Similar results are found for the GL2 model. Here, we do not comment on those results, but simply show the pertaining curves in Figure 8, Figure 9, Figure 10, Figure 11, Figure 12 and Figure 13.

7. Discussion and Conclusions

We have computed the optimal mixed strategy to address a growing vulnerability over time. In all cases, the insurance component dominates by roughly an order of magnitude over investments. When the vulnerability is quite low, investments can be avoided so as to rely on insurance only. Those results appear to be valid even when the insurer’s liability reduces due to the imposition of deductibles and upper limits. The overall message is that insurance appears as the main tool to rely on in cyber-risk management, though this conclusion strongly relies on the validity of the Gordon–Loeb model to describe the effectiveness of investments. These conclusions confirm what had been found for the case of a single investment/insurance instalment with identical assumptions for the investment effectiveness (i.e., the Gordon–Loeb model) [16]. However, what emerges from the analysis in the growing vulnerability case is that a distribution of countermeasures over time (e.g., periodically re-evaluating the situation and de facto fractioning the investment/insurance) leads to a lower overall security expense. Our contribution extends the previous investigations considering the synergetic use of investments and insurance to reduce the impact of cyberattacks and is a first step to a dynamic risk-management approach. Though the time evolution of the vulnerability is described by a fixed function of time, the function parameters may be recalibrated at each time step to closely follow the actual evolution of risk.
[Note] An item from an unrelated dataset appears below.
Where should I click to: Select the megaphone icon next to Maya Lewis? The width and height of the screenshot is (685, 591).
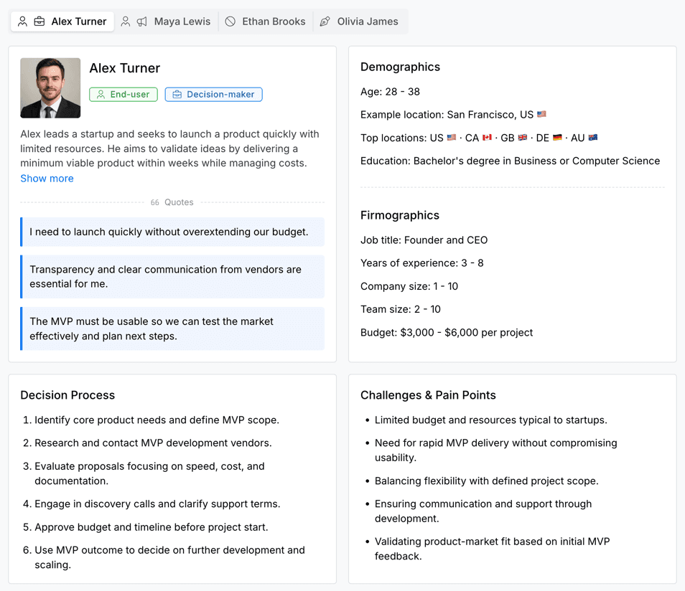pyautogui.click(x=141, y=22)
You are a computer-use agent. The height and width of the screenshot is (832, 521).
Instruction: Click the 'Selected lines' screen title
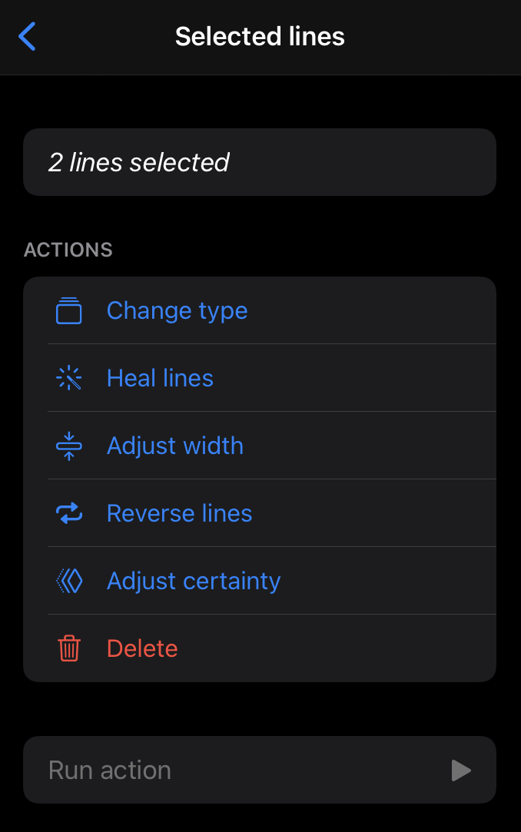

Though these general conclusions may be expected to hold for different choices of the parameters to those employed in this paper, a limitation is represented by the greedy approach. An overall investment optimization could be applied over a longer time horizon. Additionally, while we have considered investments as the only strategic variable, we could obtain better results by allowing the timing of investments to be optimized as well, possibly considering non-uniform subdivisions of the time horizon (i.e., relaxing the periodicity constraint). In addition, the simplifying assumption of fixed losses should be replaced by the inclusion of a probability model for the severity of security breaches.